The incumbent Reds franchise has only one 100-loss season to show since they joined the National League—in 1882. Between them, Boswell reminds you, the Dodgers and the Angels have 121 seasons in or near Los Angeles . . . and only two squads between them (the 1968 and 1980 Angels) that ever lost more than 95 in a season. The Yankees haven’t had a 100-loss season since the year the Titanic sunk. The Cardinals haven’t lost more than 95 in a season since Grand Central Station’s first rebuild—a year after the iceberg.

The fictitious New York Knights of The Natural once employed a carnival hypnotist whose sole qualification seemed to be telling the hapless players, hypnotically, “Losing . . . is a disease.” In baseball, it doesn’t have to be terminal, no matter what today’s tankers do or don’t think.
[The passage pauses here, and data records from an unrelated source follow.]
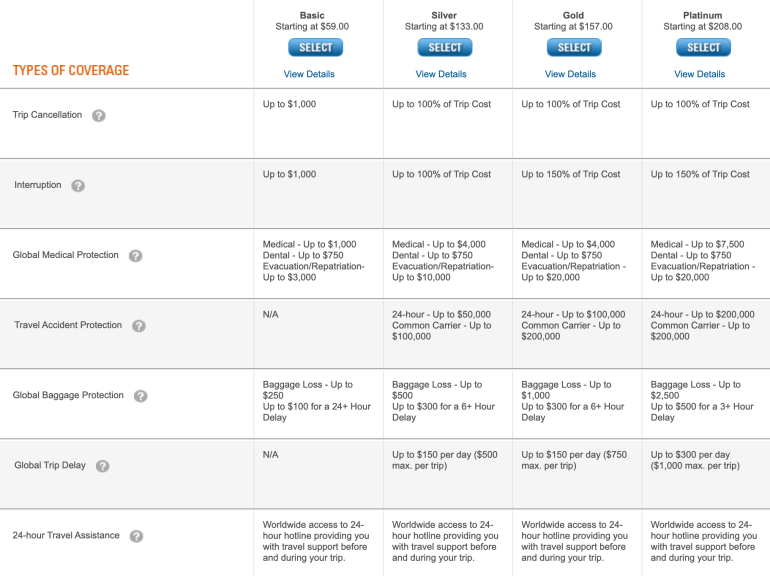
Task: Click the Global Trip Delay row label
Action: tap(49, 465)
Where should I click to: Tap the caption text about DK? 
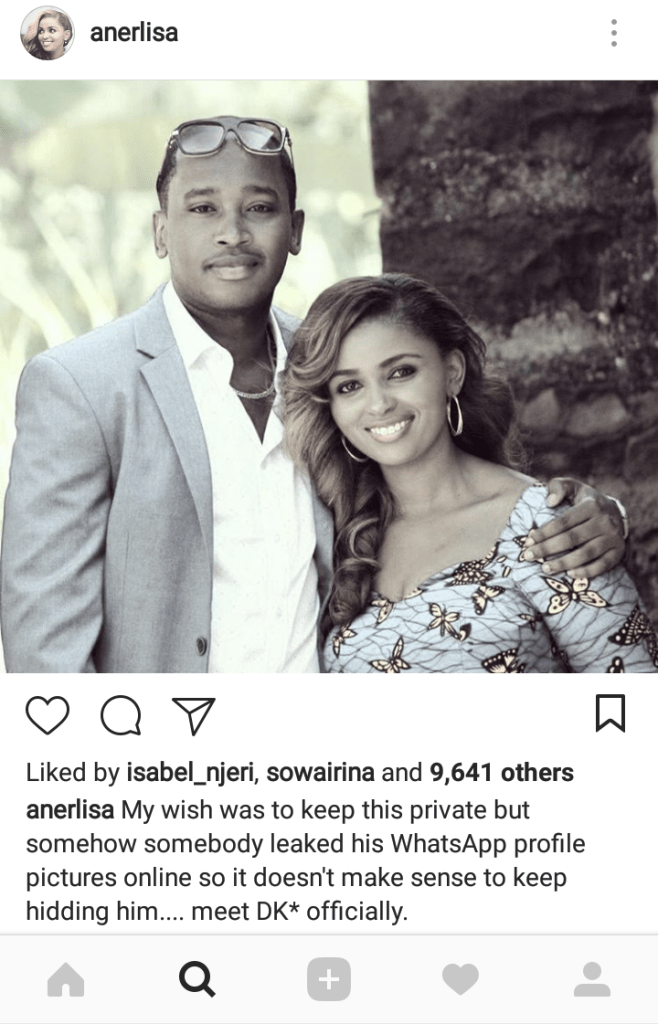pos(306,860)

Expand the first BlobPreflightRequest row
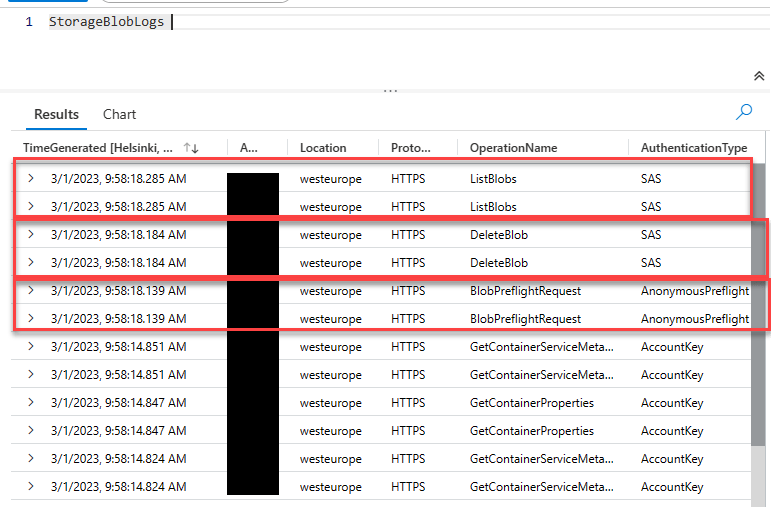pyautogui.click(x=31, y=291)
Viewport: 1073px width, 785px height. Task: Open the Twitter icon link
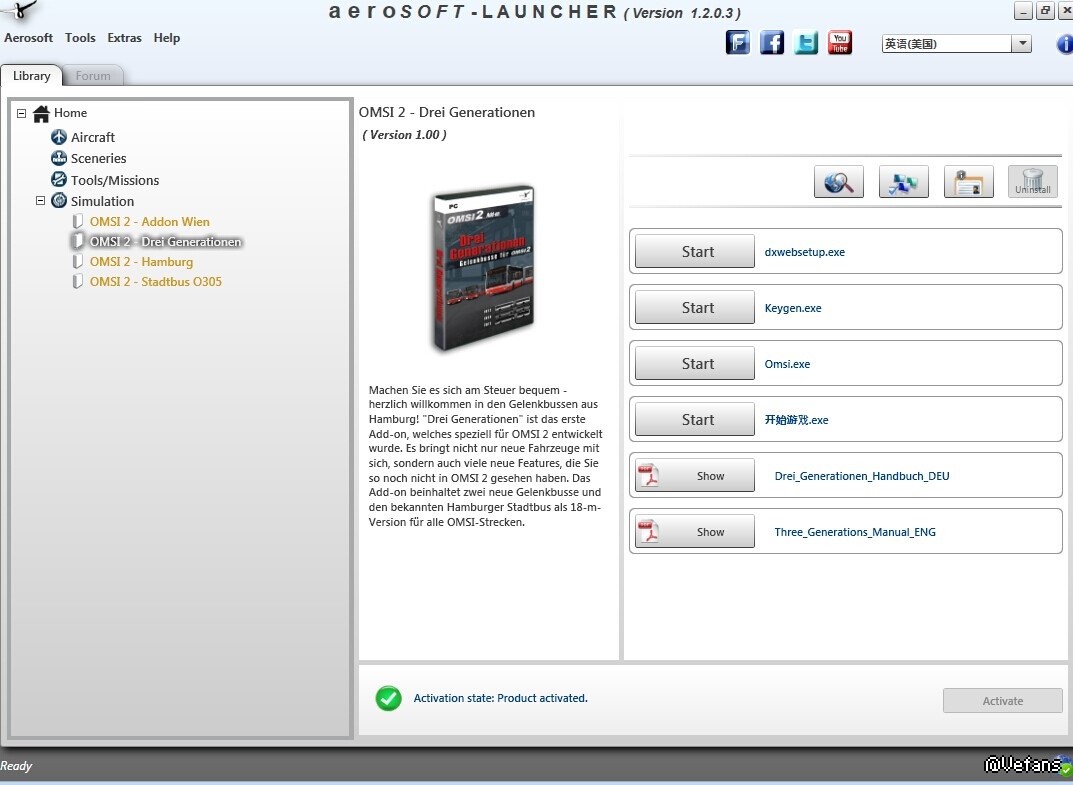coord(806,42)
Though it seems that way in a place like Baltimore, where the Orioles went unconscionably from an organisation with one of the game’s most admirable cultures to one with one of the game’s most abhorrent.

As Boswell reminds us, the Orioles lost 202 in 1987-88 and went into complete rebuild; practically the only surviving incumbent proved to be Hall of Famer Cal Ripken, Jr. They’ve only won 90 or more games in any season three times since that teardown and had a fourteen-season streak of losing seasons. The franchise that was once the truly hapless St. Louis Browns only ever had a losing-season streak as high as twelve in their St. Louis decades.

The Oriole brand, Boswell knows, became so badly battered that it was no wonder major league baseball finally returned to Washington: “[T]here was nothing for MLB’s other 29 owners to protect by keeping a team off Baltimore’s doorstep.”

“Now it is all different,” wrote one-time New York Post sportswriter and recent editor of Ball Four, Leonard Shecter, after the crazy Mets were crazy enough to win a division, pennant, and World Series in their mere eighth season of play. “Casey Stengel is gone. The players, who try no harder than the old Mets, succeed more often and as a result are indistinguishable from baseball players all over. There is stuffiness in the front office. There is great concern about unimportant things . . . And, worst of all, when the Mets lose, there is nothing funny about it at all.”

Beware the tanking teams saying they’re just looking to the future. They’re nowhere near as entertaining in defeat as the 1962 Mets, the last era of the Browns (when Bill Veeck owned the team), or the 1930s Dodgers.

Ask any Mariners, Marlins, Blue Jays, Royals (never mind the rude interruption of their 2015 World Series conquest), Tigers, or Orioles fans. They’ll tell you. Losing is about as funny as a screen door on a submarine.